# Nice pictures with a solar power camera:



## gfaman (May 4, 2016)

Hi,

to look regularly to the hives activity, a solar power camera can be a good solution. 

The picture was taken with a compact solar power camera, sending the image by Wifi or GSM network. 

The picture can be send every 30 min, hours or longer.

It is possible to see a list of last images like here on the second picture.

Laurent


----------



## beepro (Dec 31, 2012)

Nice clear pics.
Are these your beehives also?
How long are you a beekeeper in China?


----------



## gfaman (May 4, 2016)

Hi,

no, I'm not beekeeper here in China. When you live in a big city in China, it is impossible. If one day I can move in a country side (in China or anywhere else), you I will do. 

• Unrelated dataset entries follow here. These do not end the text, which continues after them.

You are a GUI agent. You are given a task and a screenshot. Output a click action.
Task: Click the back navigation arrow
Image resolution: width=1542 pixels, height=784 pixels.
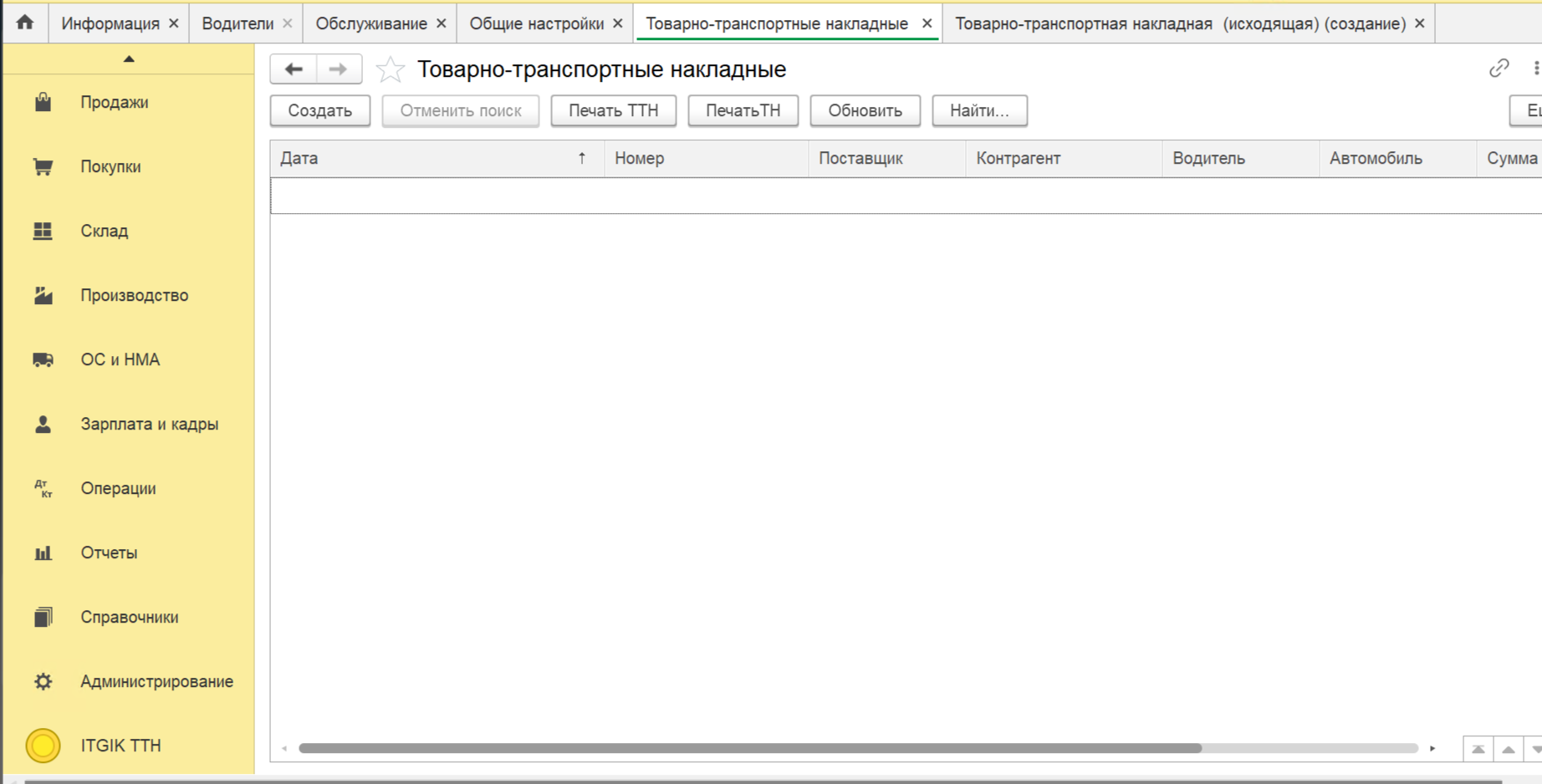pos(294,69)
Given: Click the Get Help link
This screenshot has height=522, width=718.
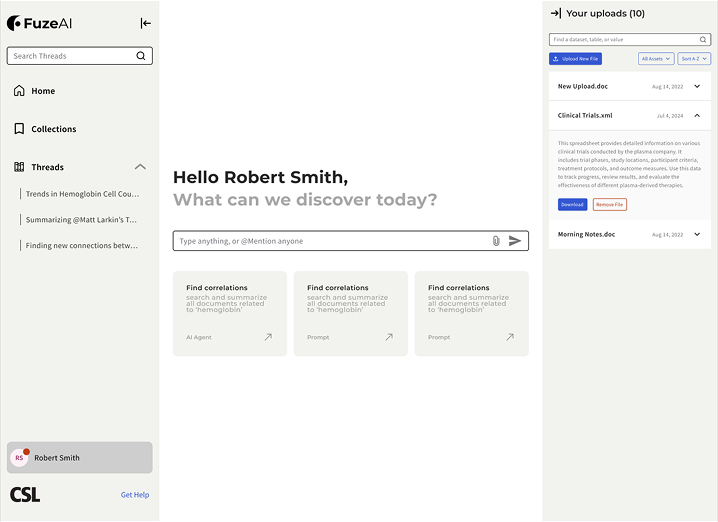Looking at the screenshot, I should tap(135, 495).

These pictures are taken with a solar camera I provided to some people. I developed this camera for me first then I found some people interesting by it. So, case by case, I build some. And some people who has hives put it to regular check. The picture I put is taken from South of France, working for more than 1.5 years. 

Laurent


----------



## beepro (Dec 31, 2012)

It takes time to educate yourself on beekeeping. Very often it
will take 2-4 years to be a proficient at handling them. The hands on
education is time consuming and steep unless you have a local mentor.
Some will think but no action in the end. And since beekeeping like developing
your own solar camera is a hands on experience, you need to get it going early on.
When the crave is bad and strong enough then we will find a way. With just a thought
I check on CL to buy my first 2 hives from an almond farm in a nearby city. No second thought
about beekeeping as this is what I like to do someday. So action equals result!
I'm sure you can find a small farm like a ranch that you can put your bees there probably in
the outskirt of the city somewhere on a small farm. You'll just need to explore your environment
further to find it. It will not be easy at first like any developing venture but if you're persistent and
ask around then maybe you will find it. Life is short so keep on bee going!


----------